-- START OF READING TEXT --

COSTNER: We took Bull Durham around to everybody. Ron said that he felt like we were a couple of hookers trying to sell ourselves on the street. I had a relationship with Orion, but they had another baseball movie, Eight Men Out. I didn't think they'd go for a second baseball movie, but I felt like this had the potential to be more commercial. It smelled like money.

II. "Why's he always calling me Meat? I'm the guy driving a Porsche."

BURG: The next thing was to find the pitcher—the kid. We wanted Charlie Sheen to play Nuke LaLoosh, but he had already committed to Eight Men Out. The other person Orion was pushing was Anthony Michael Hall. I went to New York with Ron to meet him. [Hall] walked in half an hour late and hadn't read the script. I thought Ron was going to shoot him. But we gave him the script and said, "Why don't you go read it, and we'll meet again tomorrow." So he comes in the following day and says, "I'm about halfway through it." And Shelton gets up and leaves. Then Tim came in and auditioned.

TIM ROBBINS (COCKY PITCHER EBBY CALVIN "NUKE" LALOOSH): I was a Mets fan growing up. I saw them win the World Series in 1969. I was 11 years old, and it was my birthday. I was with my grandma. We lived in Manhattan, and she got up early and took the train out to Flushing and bought tickets [to Game 5]. It was the greatest birthday gift a kid ever got. Later, I was offered a part in Eight Men Out, and I had to choose between baseball movies. I remember I had to play catch with Ron at my audition. He wanted to make sure I could throw.

-- END OF READING TEXT --
-- START OF DATASET CONTENT --

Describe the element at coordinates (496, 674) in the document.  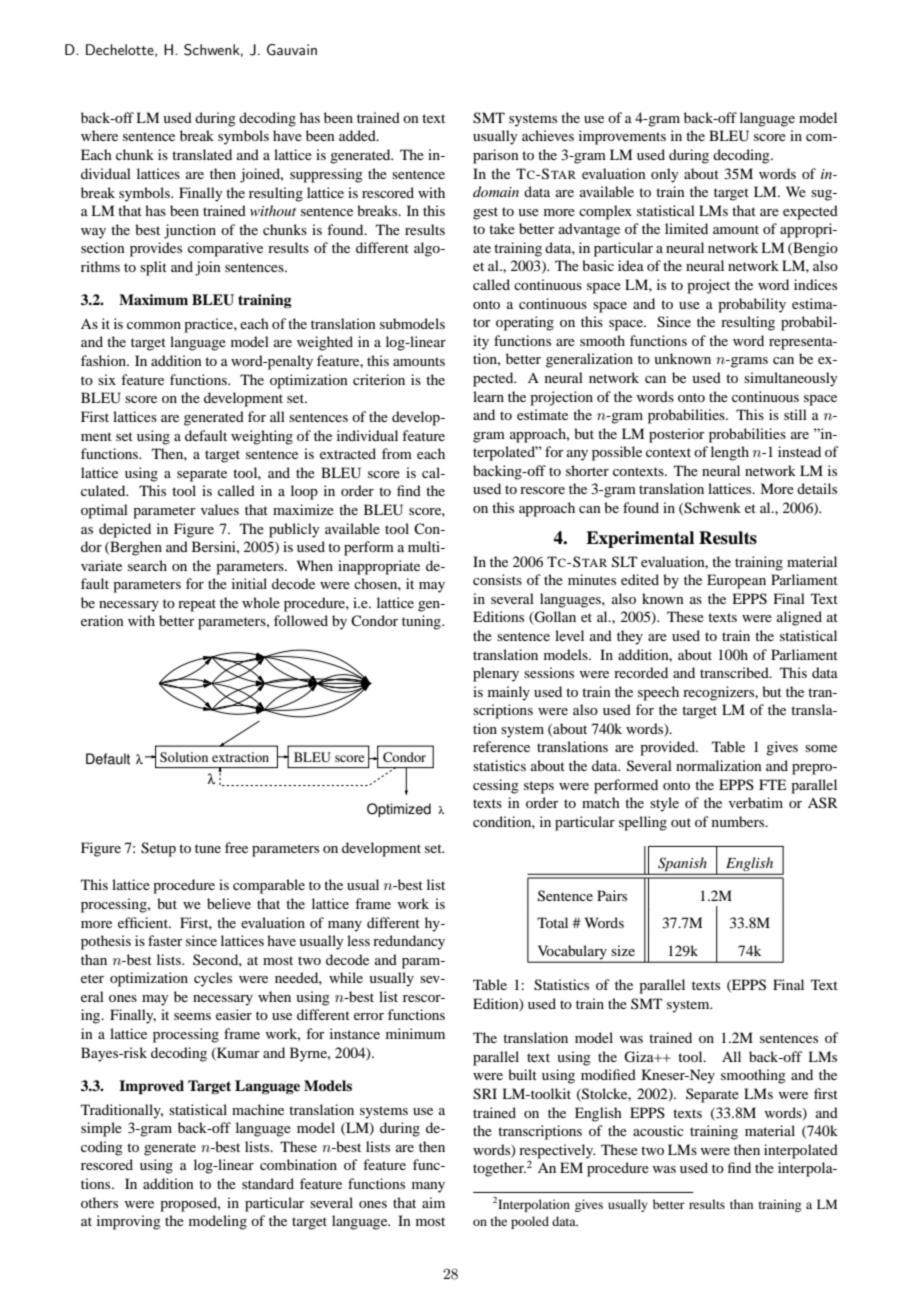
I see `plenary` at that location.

-- END OF DATASET CONTENT --
-- START OF DATASET CONTENT --

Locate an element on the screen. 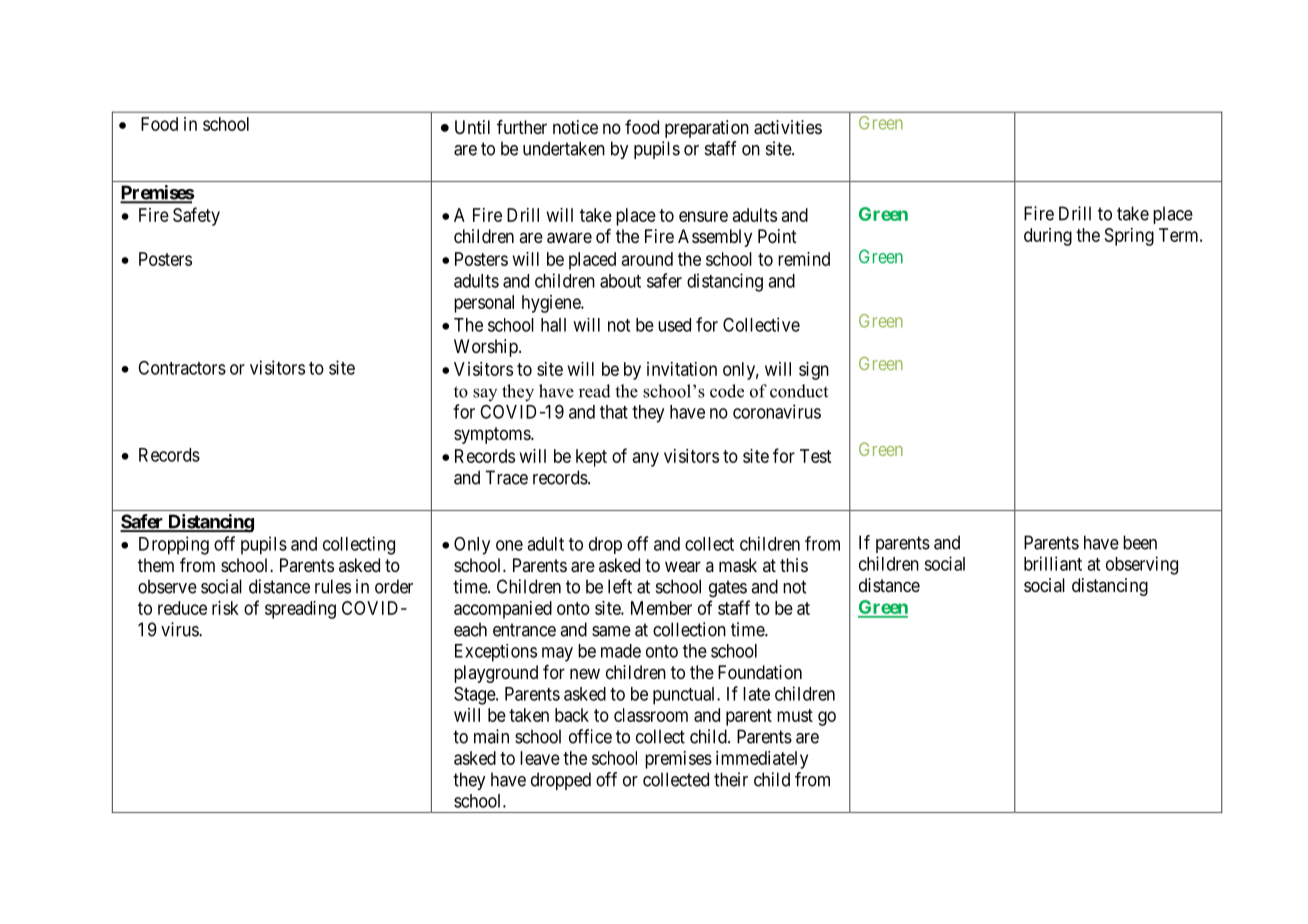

-- END OF DATASET CONTENT --

» REQUIRED TASKS:
A) According to the Bull Durham excerpt, which actor did the filmmakers originally want for the role of Nuke LaLoosh?
B) Reproduce the Bull Durham excerpt verbatim, everything from "TIM ROBBINS (COCKY" down to "I could throw.".

» EXPECTED RESPONSES:
A) Charlie Sheen

B)
TIM ROBBINS (COCKY PITCHER EBBY CALVIN "NUKE" LALOOSH): I was a Mets fan growing up. I saw them win the World Series in 1969. I was 11 years old, and it was my birthday. I was with my grandma. We lived in Manhattan, and she got up early and took the train out to Flushing and bought tickets [to Game 5]. It was the greatest birthday gift a kid ever got. Later, I was offered a part in Eight Men Out, and I had to choose between baseball movies. I remember I had to play catch with Ron at my audition. He wanted to make sure I could throw.